Scottish Widows clients have £14m in Woodford fund

Scottish Widows clients have £14m in Woodford fund

Workplace pension clients of Scottish Widows have £14m invested in the suspended Woodford Equity Income fund. 

The money came from clients who chose to invest their pension contributions into the fund themselves as Scottish Widows offers its workplace pension clients a panel of funds alongside its default fund.

Ian McGowan, head of fund proposition at Scottish Widows said about 80 per cent of workplace pension clients choose to stick with the default option. 

He added that to make the panel a fund must meet certain criteria, including the size of fund and track record of performance.
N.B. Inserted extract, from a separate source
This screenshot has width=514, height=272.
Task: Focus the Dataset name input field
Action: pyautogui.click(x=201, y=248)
Mr McGowan said: "Something else we look at is, if anything has changed. So is the manager changing they way the invest? Or if a manager leaves his employment and goes to a rival firm, or sets up a new firm, will they be able to invest as they have before.

"In that situation we would do due diligence both on the manager and on the new firm."
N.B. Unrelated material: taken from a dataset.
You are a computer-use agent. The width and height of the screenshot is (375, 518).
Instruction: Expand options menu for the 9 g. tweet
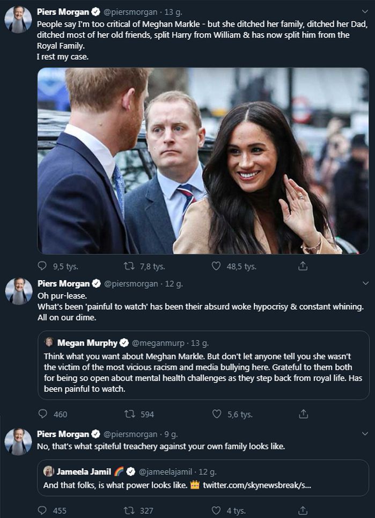365,434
Scottish Widows added the Woodford Equity Income fund to the panel in 2017.

The Woodford Equity Income fund was suspended on June 3, meaning clients are currently unable to withdraw their capital. 

The suspension will run indefinitely as fund manager Neil Woodford sells hundreds of millions of pounds worth of assets to raise cash to meet redemption requests. 

Mr Woodford has made some staff at his company redundant, following the loss of a range of investment management mandates, from firms such as St James’s Place and Omnis, as well as the Kent County Council Pension fund. 

In addition, investors withdrew about £9m a day from the fund in May. 

Paul Stocks, investment director at Dobson and Hodge in Doncaster, said: "The biggest mistake individuals make when buying funds is to buy high and sell low.

"When I hear private investors speaking, they are talking about what has done well, or what is doing well now. But they need to be talking about what will do well.

"Sometimes funds do well in certain market conditions, but wouldn’t repeat that in other conditions.

"Advisers tend to focus more on the long-term and on asset allocation than individuals do. I am doing a lot of reviews with clients now, and instead of focusing on a twelve month time horizon, I am focused on an 18 month time horizon." 

In terms of the funds in the default option for workplace clients, Mr McGowan said that in 2017 they reduced the exposure to equities and increased exposure to more balanced funds.